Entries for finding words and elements
________________

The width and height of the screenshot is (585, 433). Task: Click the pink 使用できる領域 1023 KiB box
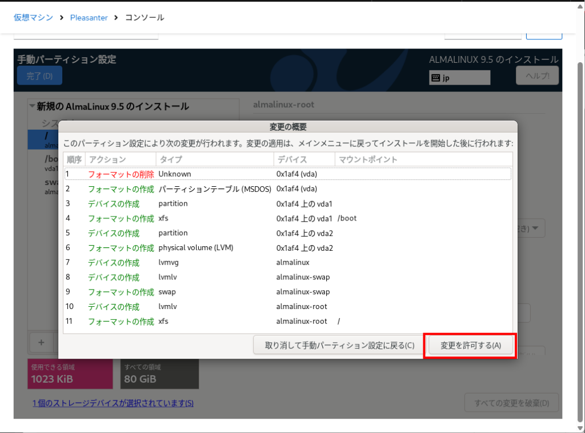(x=70, y=374)
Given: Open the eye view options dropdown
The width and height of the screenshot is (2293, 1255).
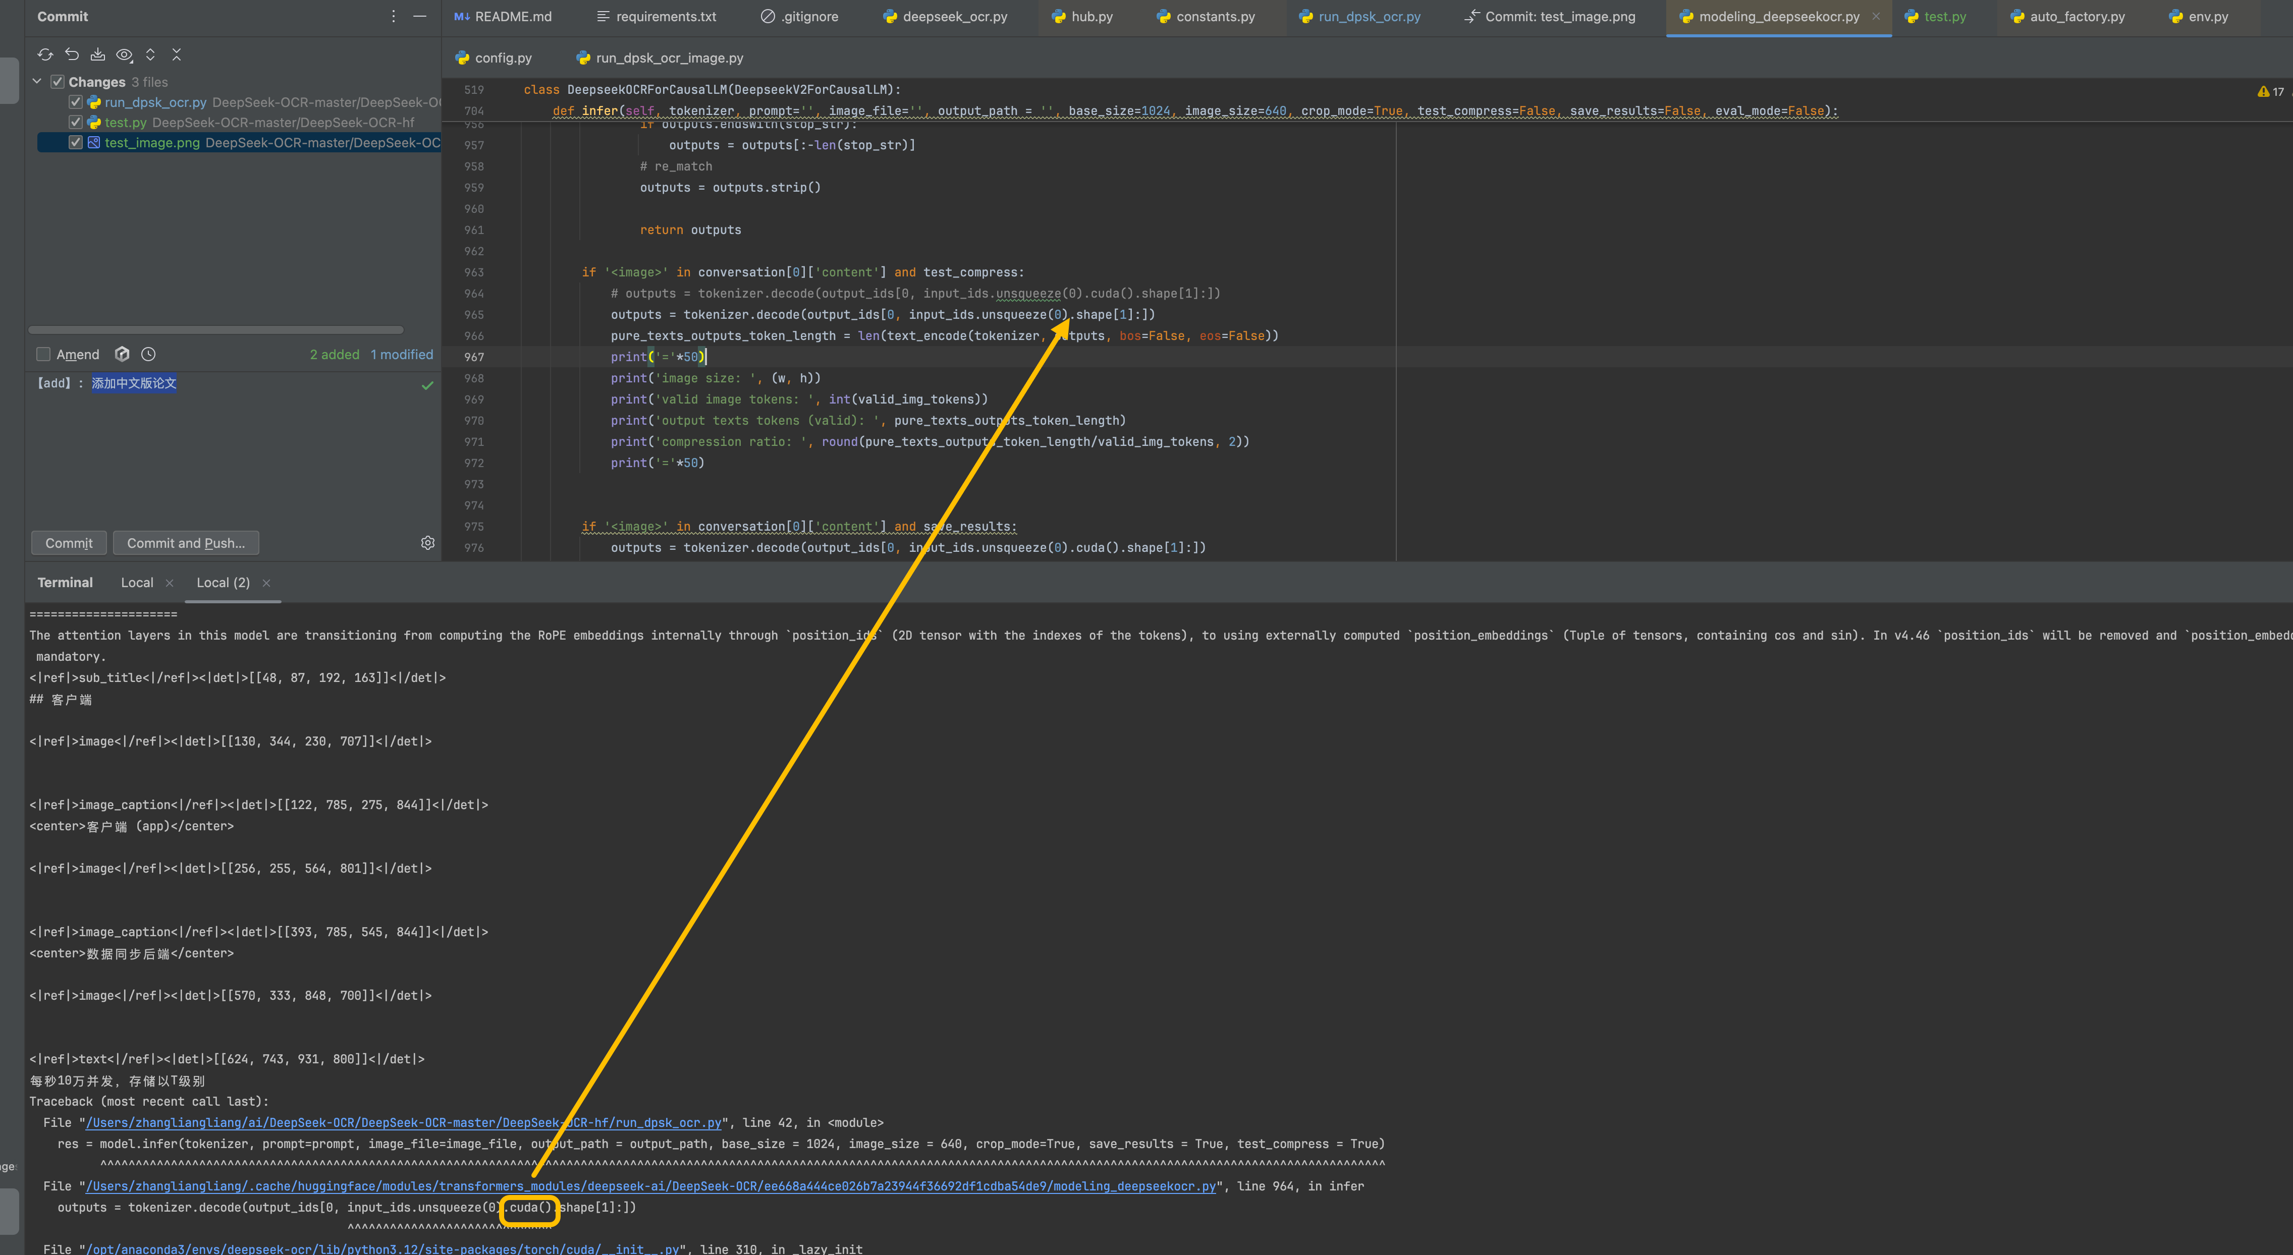Looking at the screenshot, I should point(125,54).
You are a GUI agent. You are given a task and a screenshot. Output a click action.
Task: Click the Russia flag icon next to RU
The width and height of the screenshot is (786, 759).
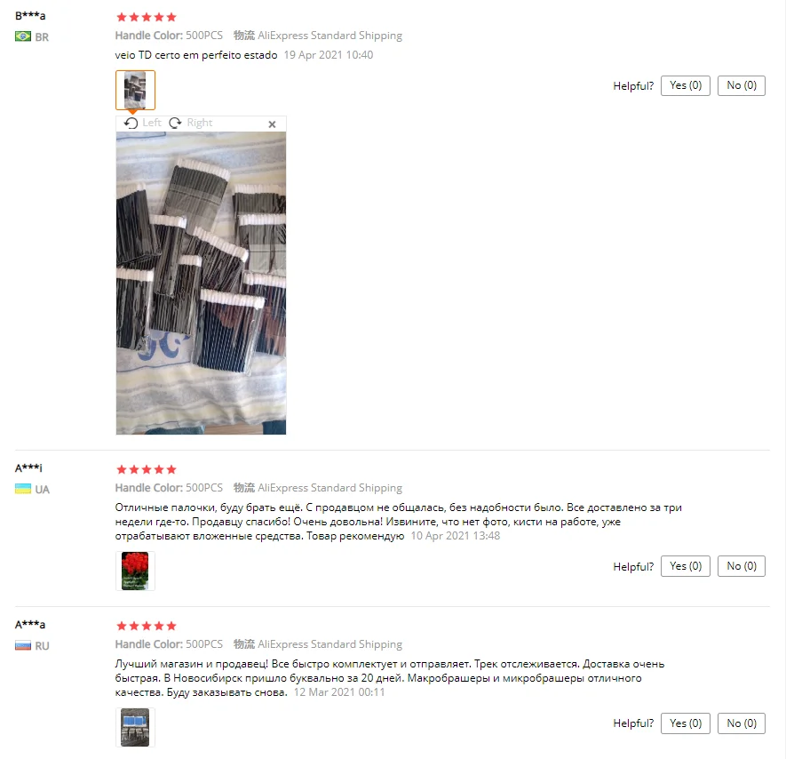(23, 645)
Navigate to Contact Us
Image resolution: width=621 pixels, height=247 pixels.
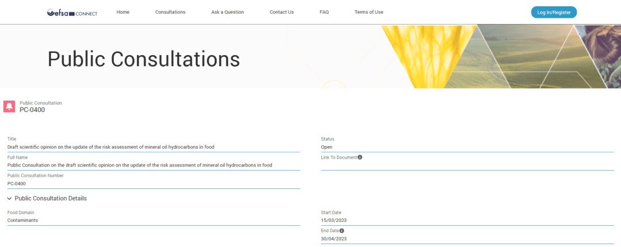click(281, 12)
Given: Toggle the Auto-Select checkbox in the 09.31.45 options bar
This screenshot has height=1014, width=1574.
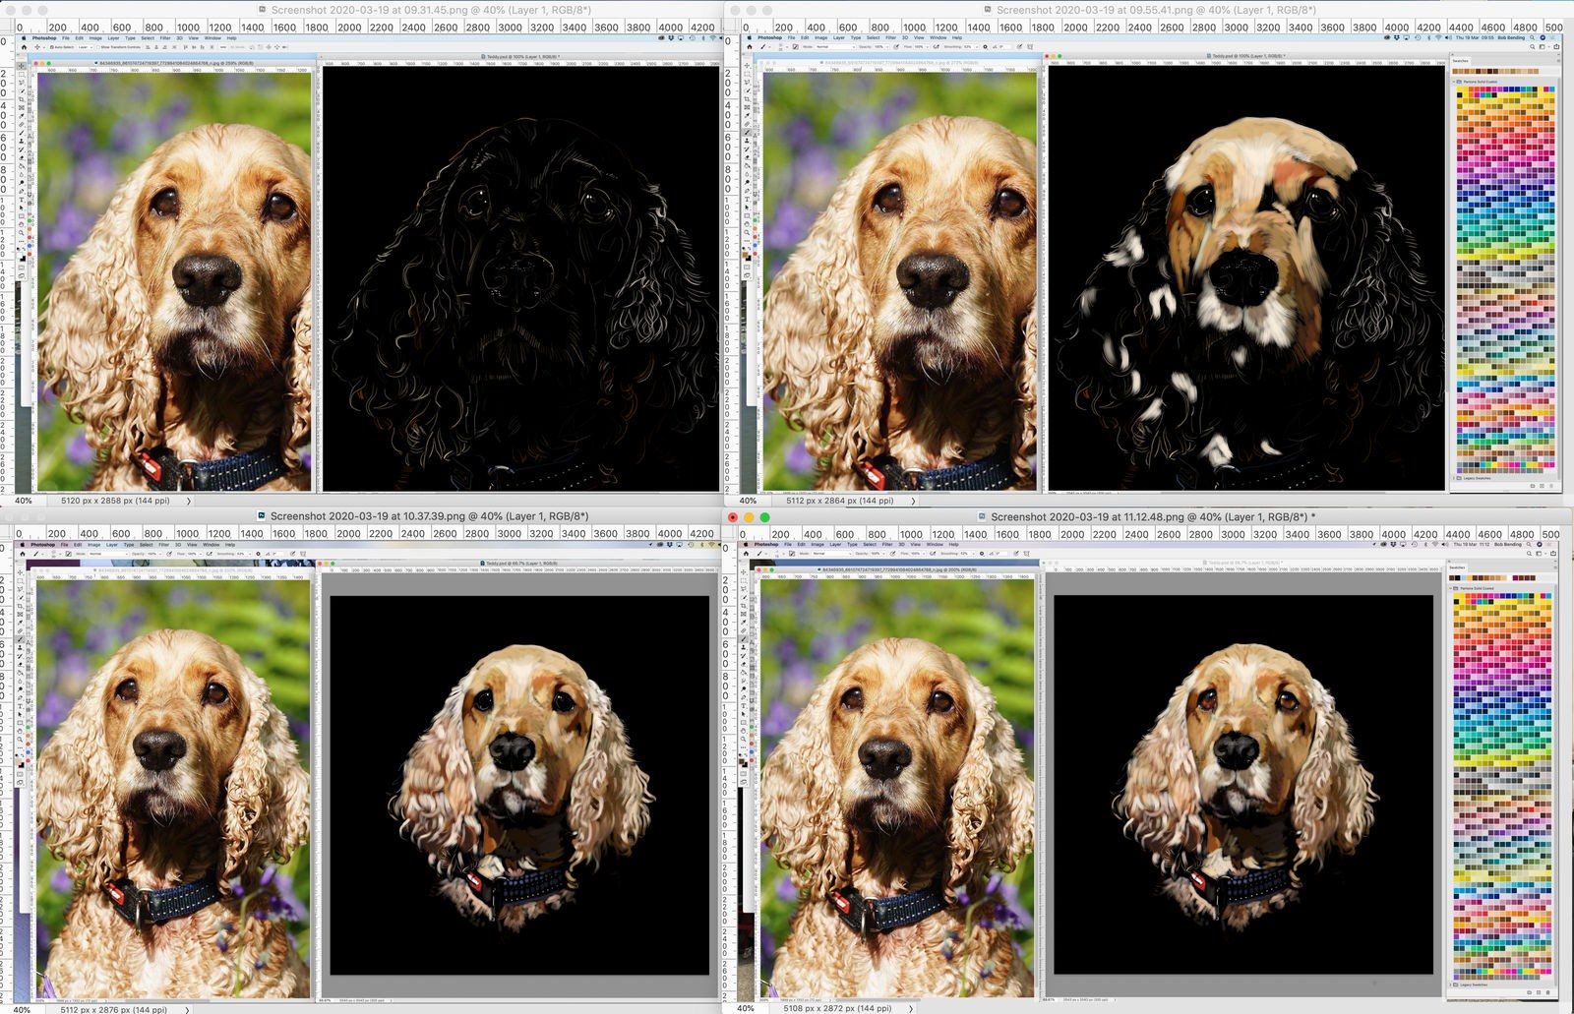Looking at the screenshot, I should click(x=49, y=47).
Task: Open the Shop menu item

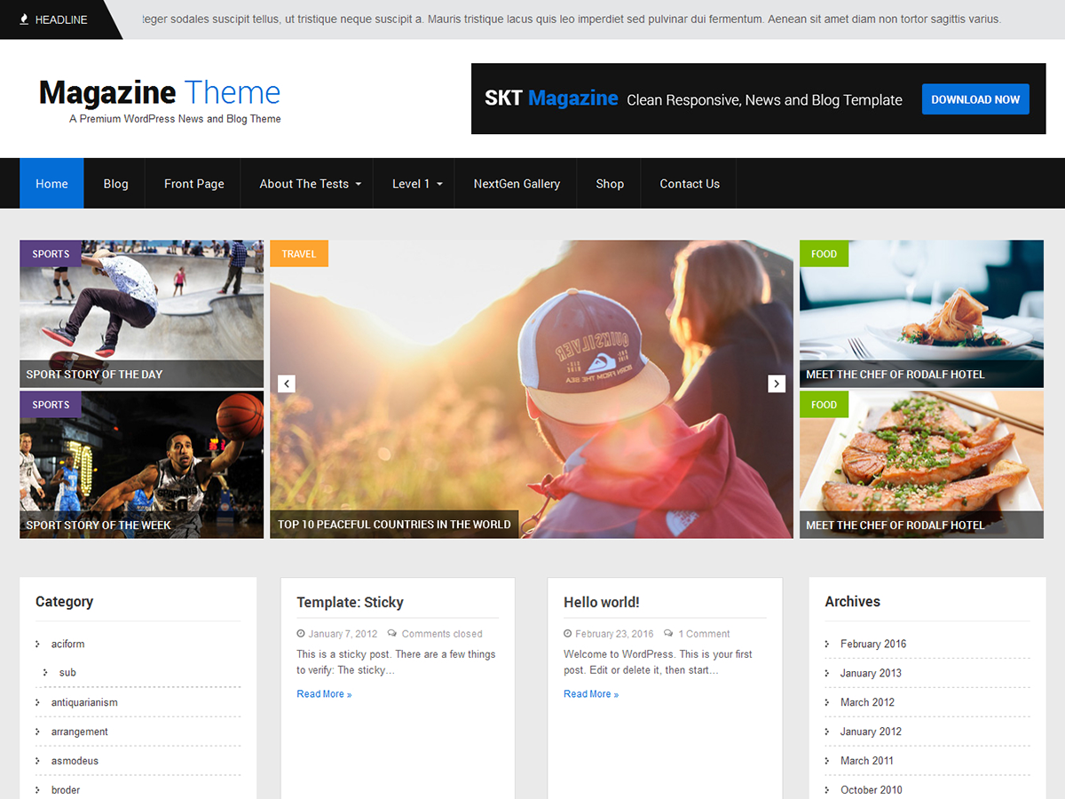Action: point(610,183)

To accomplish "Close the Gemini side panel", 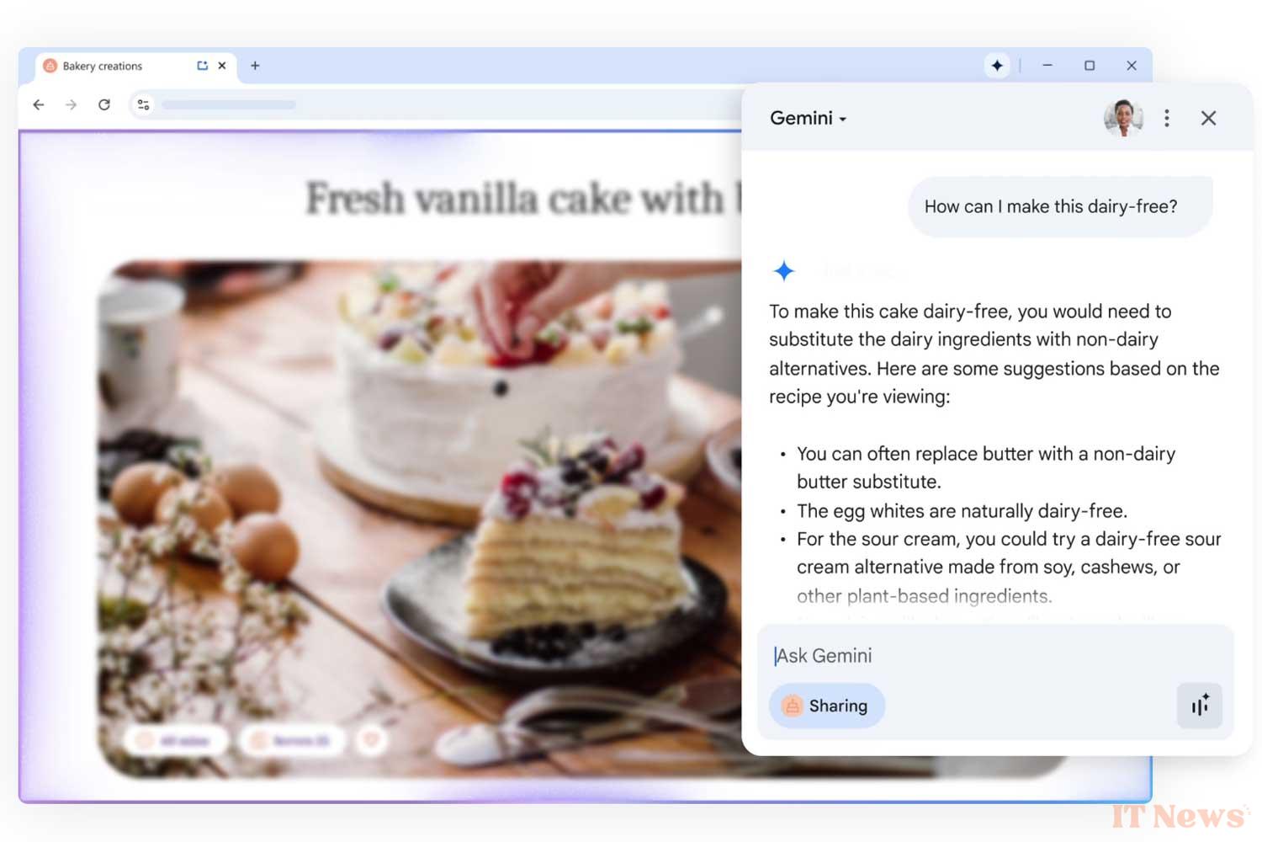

________________

Switch "Given:" to "Instruction:" wherever it occurs in the material above, and write out all of the material again with nothing else changed. Leave the pictures out.

Reply
The width and height of the screenshot is (585, 433). Task: Click the pink 使用できる領域 1023 KiB box
(x=70, y=374)
Instruction: Open the eye view options dropdown
The width and height of the screenshot is (2293, 1255).
Looking at the screenshot, I should point(125,54).
You are a GUI agent. You are given a task and a screenshot. Output a click action.
Task: Click the Russia flag icon next to RU
The width and height of the screenshot is (786, 759).
(23, 645)
Navigate to Contact Us
Image resolution: width=621 pixels, height=247 pixels.
click(281, 12)
Instruction: Toggle the Auto-Select checkbox in the 09.31.45 options bar
This screenshot has height=1014, width=1574.
Looking at the screenshot, I should click(x=49, y=47).
Task: Open the Shop menu item

Action: point(610,183)

To accomplish "Close the Gemini side panel", 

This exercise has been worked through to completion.